Aim of the task -> The complete listing goes into the output exactly, without its pictures.

Exercise data ->
┄┄┄┄┄┄┄┄┄┄
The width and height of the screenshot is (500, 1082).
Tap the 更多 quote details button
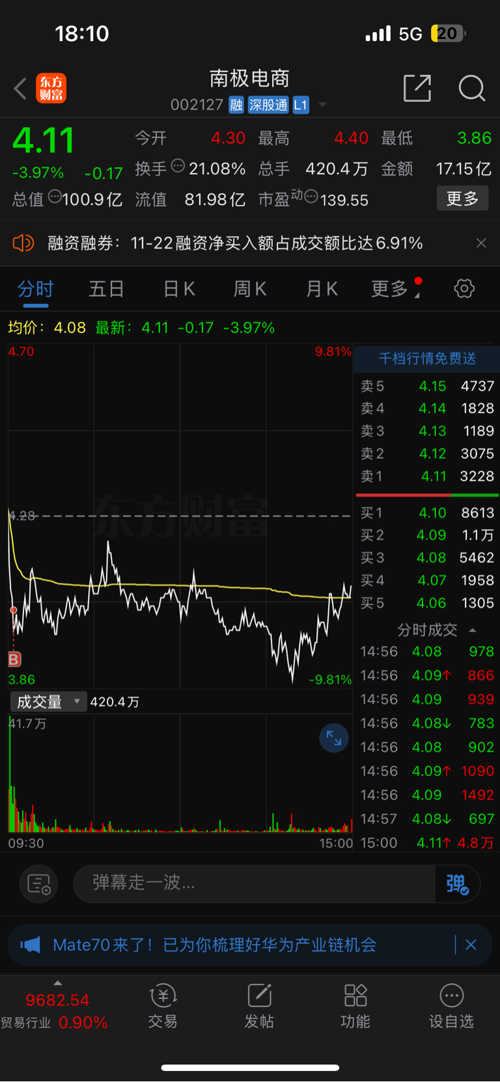[x=462, y=199]

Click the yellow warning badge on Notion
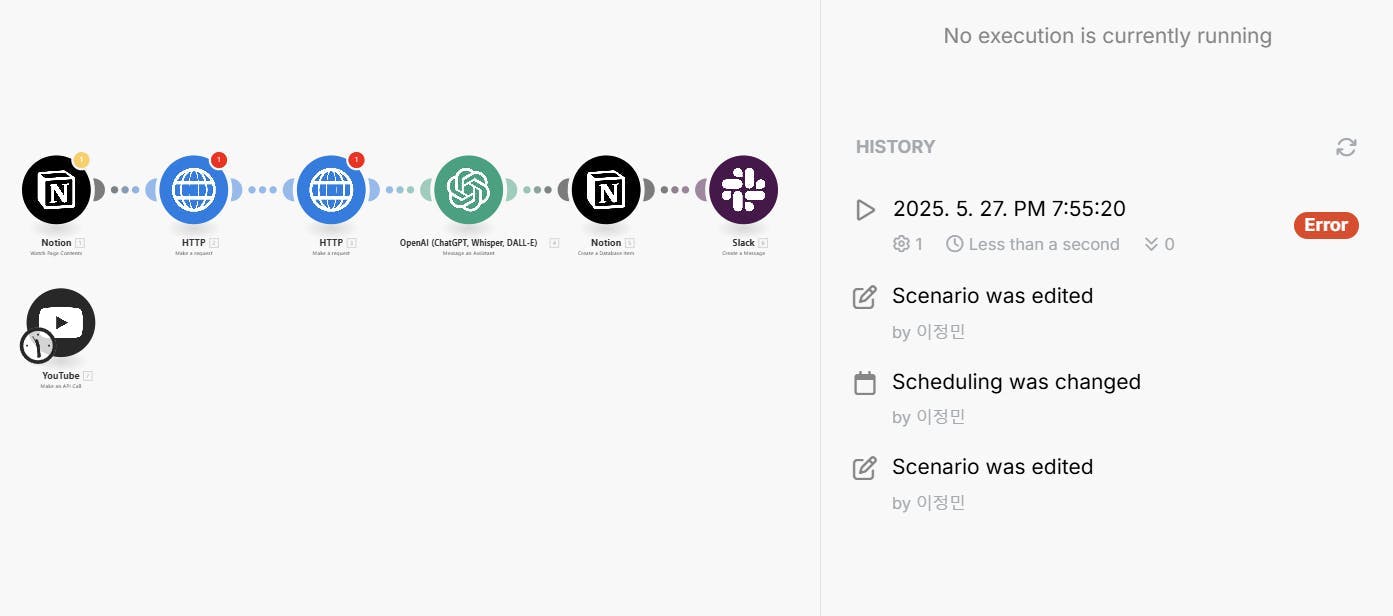(x=81, y=160)
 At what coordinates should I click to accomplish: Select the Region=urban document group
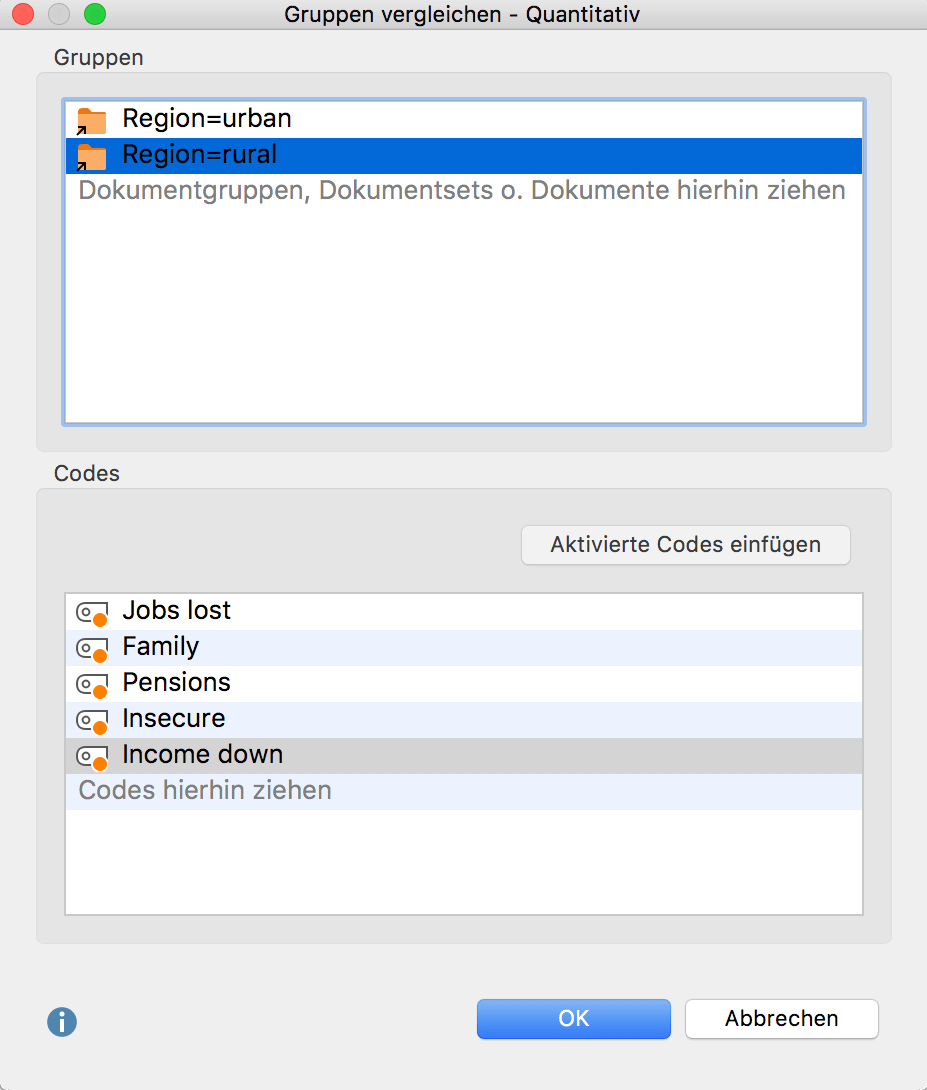[206, 118]
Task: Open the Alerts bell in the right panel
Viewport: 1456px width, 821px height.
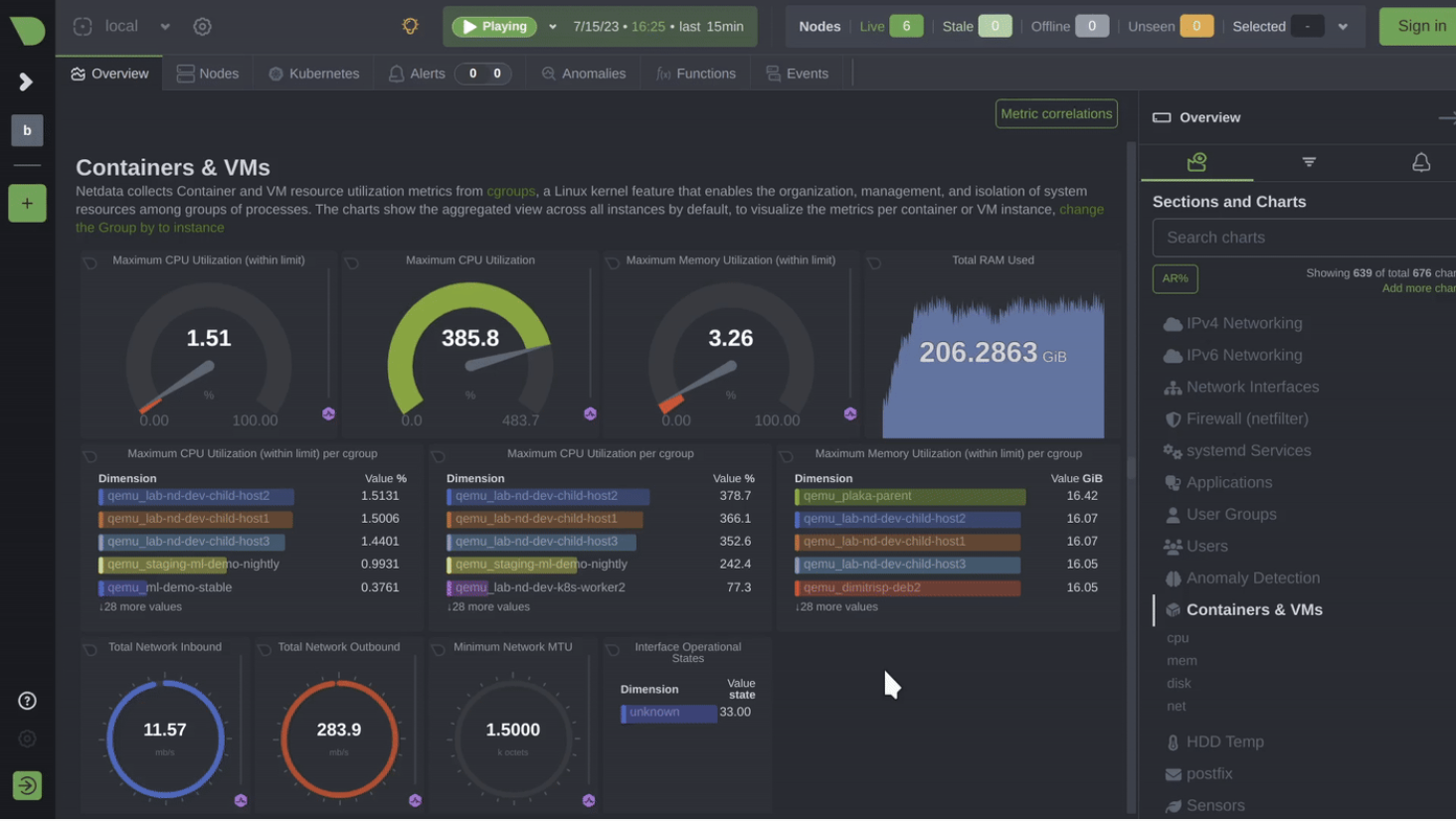Action: coord(1420,162)
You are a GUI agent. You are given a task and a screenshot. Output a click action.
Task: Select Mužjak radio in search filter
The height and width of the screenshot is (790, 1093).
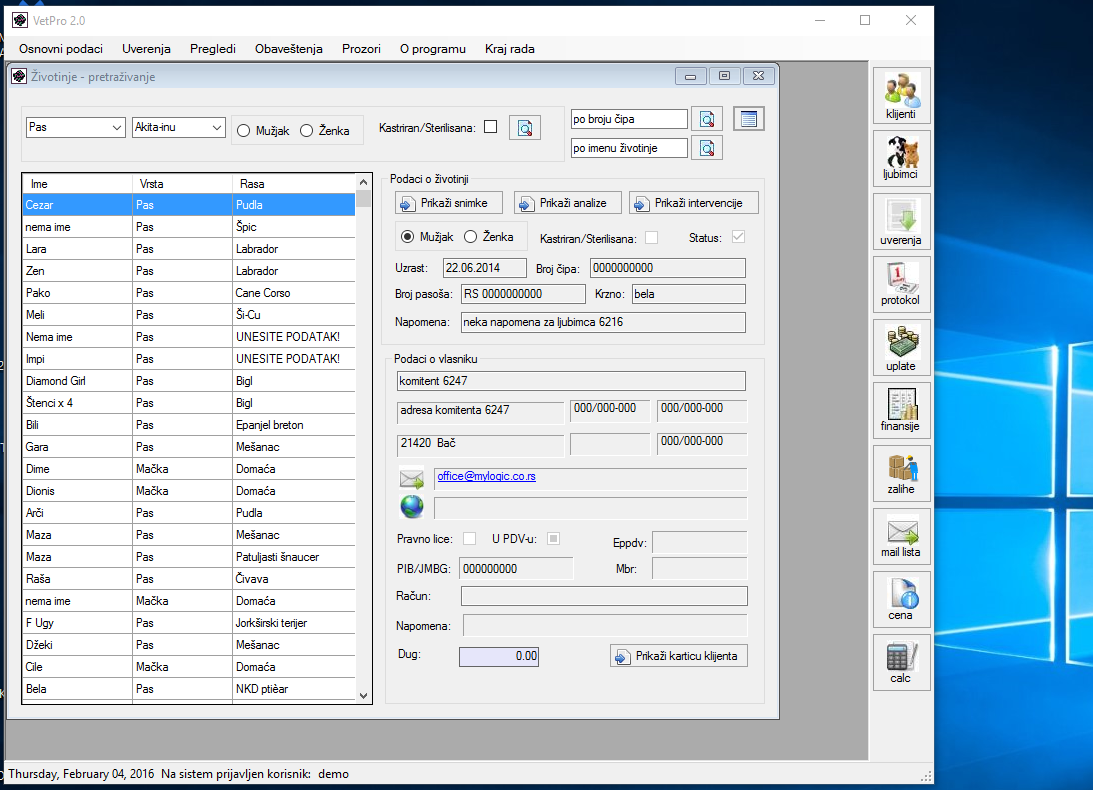(x=244, y=130)
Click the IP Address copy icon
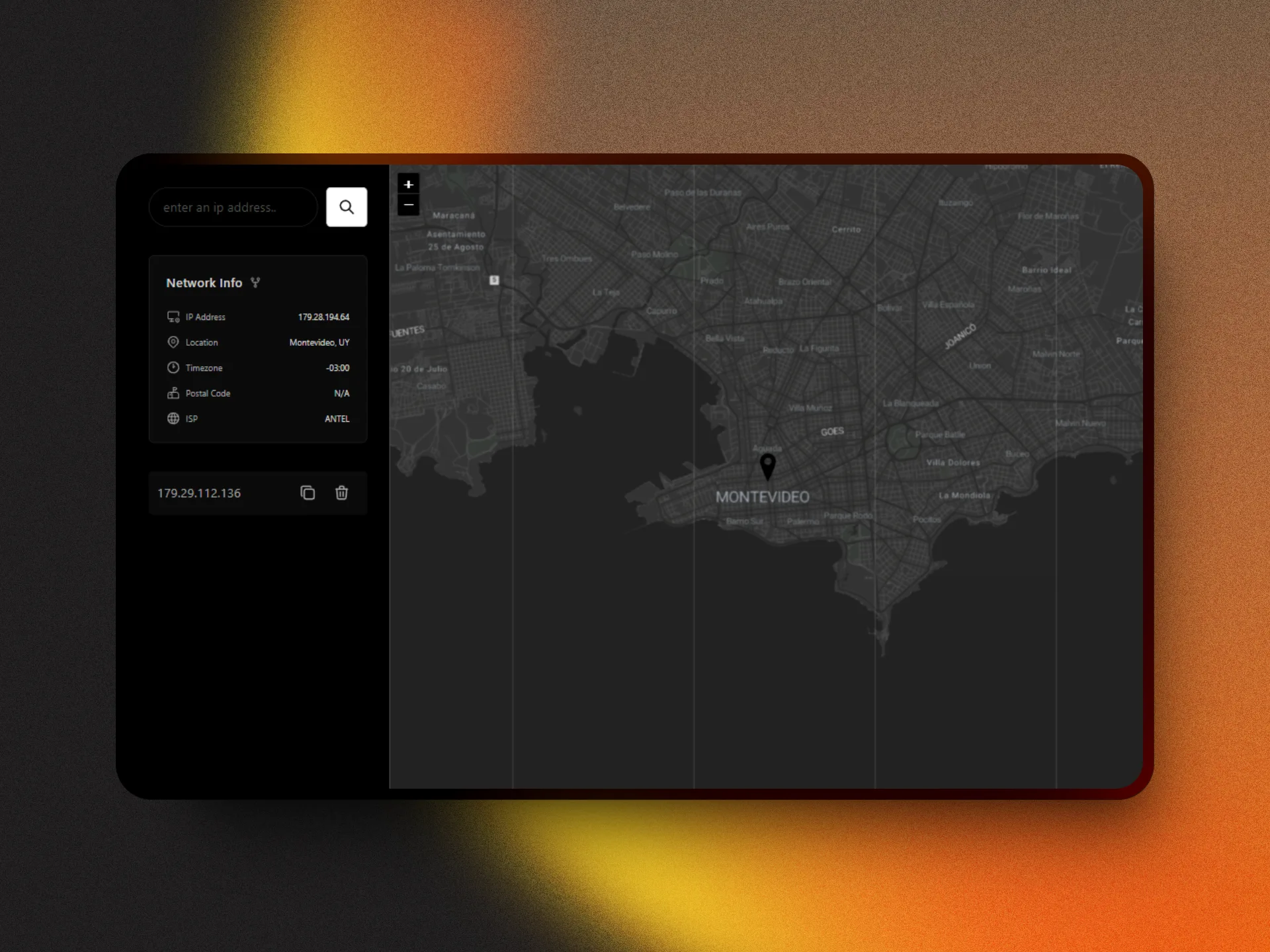1270x952 pixels. point(308,493)
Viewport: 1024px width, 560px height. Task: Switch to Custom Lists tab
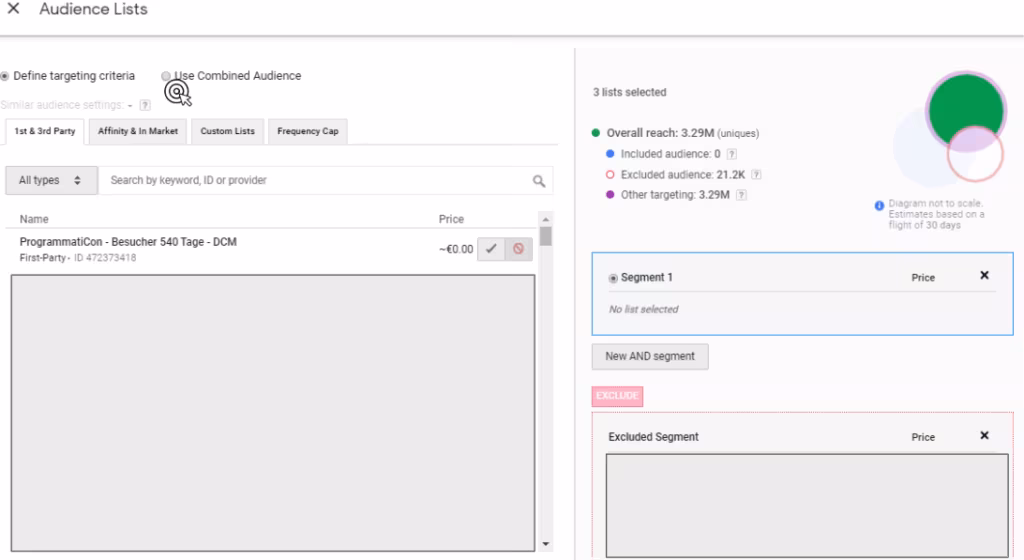(227, 131)
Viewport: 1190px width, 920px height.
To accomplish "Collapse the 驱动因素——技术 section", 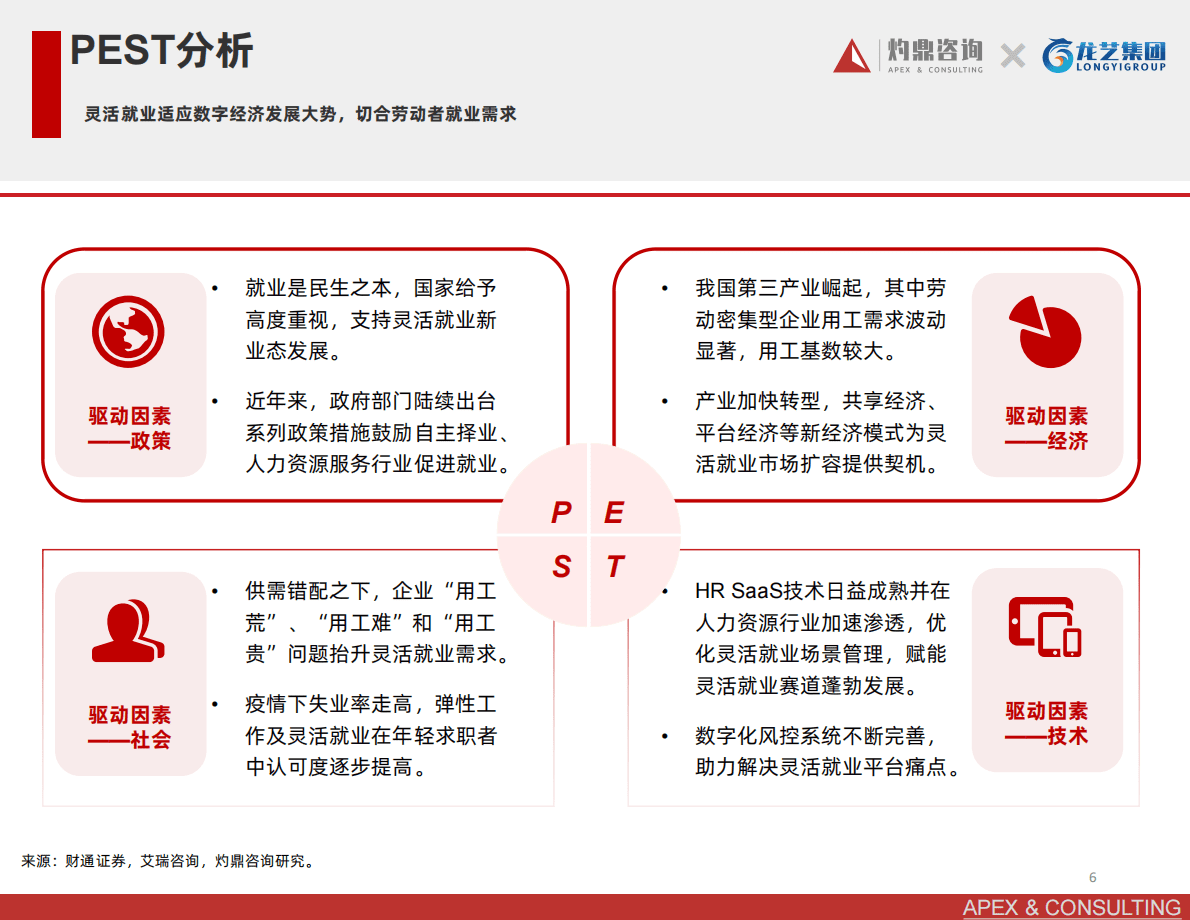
┄┄┄┄┄┄┄┄┄┄
Response to the exercise ->
The width and height of the screenshot is (500, 1082).
Tap the 更多 quote details button
[x=462, y=199]

Click the yellow warning badge on Notion
(x=81, y=160)
 At what coordinates should I click to accomplish: Select the Region=urban document group
[206, 118]
Task: Open the Alerts bell in the right panel
Viewport: 1456px width, 821px height.
Action: coord(1420,162)
You are a GUI agent. You are given a task and a screenshot. Output a click action.
Task: Select Mužjak radio in search filter
The height and width of the screenshot is (790, 1093).
(x=244, y=130)
Click the IP Address copy icon
1270x952 pixels. point(308,493)
Viewport: 1024px width, 560px height. Task: Switch to Custom Lists tab
(227, 131)
Viewport: 1190px width, 920px height.
To accomplish "Collapse the 驱动因素——技术 section", 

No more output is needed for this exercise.